Three major downstream pathways are involved in ER unfolded protein response, including PERK-eIF2α-ATF3, ATF6, and IRE1α-XBP1 38. For PERK-eIF2α-ATF4 pathway, we detected upregulation of phospho-eIF2α and ATF4 in mutant cerebella, including the KO/NM, S263R/S263R, and W267R/W267R genotypes. For ATF6 and IRE1α-XBP1 pathways, we analyzed RNA-seq data from +/+ and NM/NM cerebella. The known ATF6 downstream genes, including Hsp90b1, Hspa5, Herpud1, and Ppp1r15a, were all significantly upregulated in the NM/NM cerebella compared to that of wildtype (Extended Data Fig. 18a); however, the XBP1 downstream genes, including Dnajb9, Prdm1, Syvn1, and Edem1, kept no change between the two genotypes. These data suggested that dysfunction of CLCC1 leads to ER unfolded protein response mainly through PERK-eIF2α-ATF4 and ATF6 pathways. In addition, activation of proteasome-mediated protein degradation was evidenced by upregulation of genes involved in proteasome functions and K48-specific ubiquitination in the NM/NM and K298A/NM cerebella, respectively (Extended Data Fig. 19).

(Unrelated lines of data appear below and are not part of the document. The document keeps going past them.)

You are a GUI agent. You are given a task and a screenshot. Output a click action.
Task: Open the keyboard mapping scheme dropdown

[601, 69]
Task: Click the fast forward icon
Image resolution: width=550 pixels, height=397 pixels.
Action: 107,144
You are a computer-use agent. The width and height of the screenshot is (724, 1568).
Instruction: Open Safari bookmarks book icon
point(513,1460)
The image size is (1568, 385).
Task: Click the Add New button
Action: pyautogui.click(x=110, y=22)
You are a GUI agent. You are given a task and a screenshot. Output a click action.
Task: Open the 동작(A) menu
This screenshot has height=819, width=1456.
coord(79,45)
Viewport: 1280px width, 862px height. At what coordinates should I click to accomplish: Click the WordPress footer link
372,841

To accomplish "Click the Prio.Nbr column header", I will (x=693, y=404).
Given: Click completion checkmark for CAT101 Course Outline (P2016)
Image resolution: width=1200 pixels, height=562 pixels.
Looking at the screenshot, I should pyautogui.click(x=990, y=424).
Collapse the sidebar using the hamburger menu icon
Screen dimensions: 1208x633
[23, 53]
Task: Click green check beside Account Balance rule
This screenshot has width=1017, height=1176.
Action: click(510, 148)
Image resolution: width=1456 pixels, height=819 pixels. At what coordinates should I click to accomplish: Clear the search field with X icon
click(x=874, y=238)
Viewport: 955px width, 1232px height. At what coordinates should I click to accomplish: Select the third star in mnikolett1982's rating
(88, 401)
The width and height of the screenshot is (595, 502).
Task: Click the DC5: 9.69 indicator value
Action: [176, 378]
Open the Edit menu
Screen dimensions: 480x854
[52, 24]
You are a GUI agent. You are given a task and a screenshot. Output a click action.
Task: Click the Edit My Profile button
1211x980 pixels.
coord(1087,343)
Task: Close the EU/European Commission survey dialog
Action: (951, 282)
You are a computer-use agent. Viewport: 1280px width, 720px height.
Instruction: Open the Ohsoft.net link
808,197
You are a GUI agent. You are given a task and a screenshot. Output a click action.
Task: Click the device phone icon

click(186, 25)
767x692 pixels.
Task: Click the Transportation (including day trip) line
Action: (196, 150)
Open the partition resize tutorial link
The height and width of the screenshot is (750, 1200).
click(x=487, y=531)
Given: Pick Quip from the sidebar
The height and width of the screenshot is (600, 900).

To gain insight into cell-autonomous or non-cell-autonomous effect of Clcc1 loss-of-function in motor neuron degeneration, we generated Clcc1 floxed (fl) mouse (Fig. 6e) and crossed it to ChAT-Cre mouse 39, to knockout Clcc1 in ChAT-positive motor neuron in spinal cord. ER stress was evidenced by upregulation of both Bip and ERp72 in ChAT-positive motor neurons in ChAT-Cre/+;fl/fl but not ChAT-Cre/+;fl/+ spinal cords (Fig. 6f and 6g). Misfolded protein accumulation was also evidenced by upregulation of ubiquitin in these Clcc1 conditional KO neurons (Fig. 6f and 6g). Compared to nucleus-localized TDP-43 in ChAT-Cre/+;fl/+ motor neurons, cytoplasm-mislocalized and ubiquitin-positive TDP-43 (Fig. 6h), one of the pathological hallmarks of ALS 40-42, were documented in the conditional KO neurons. Indeed, all the ChAT-Cre/+;fl/fl animals died before P30 (Fig. 6i) with significant loss of motor neurons (Fig. 6j). Therefore, we conclude that the effect of Clcc1 loss-of-function in motor neuron loss is cell-autonomous.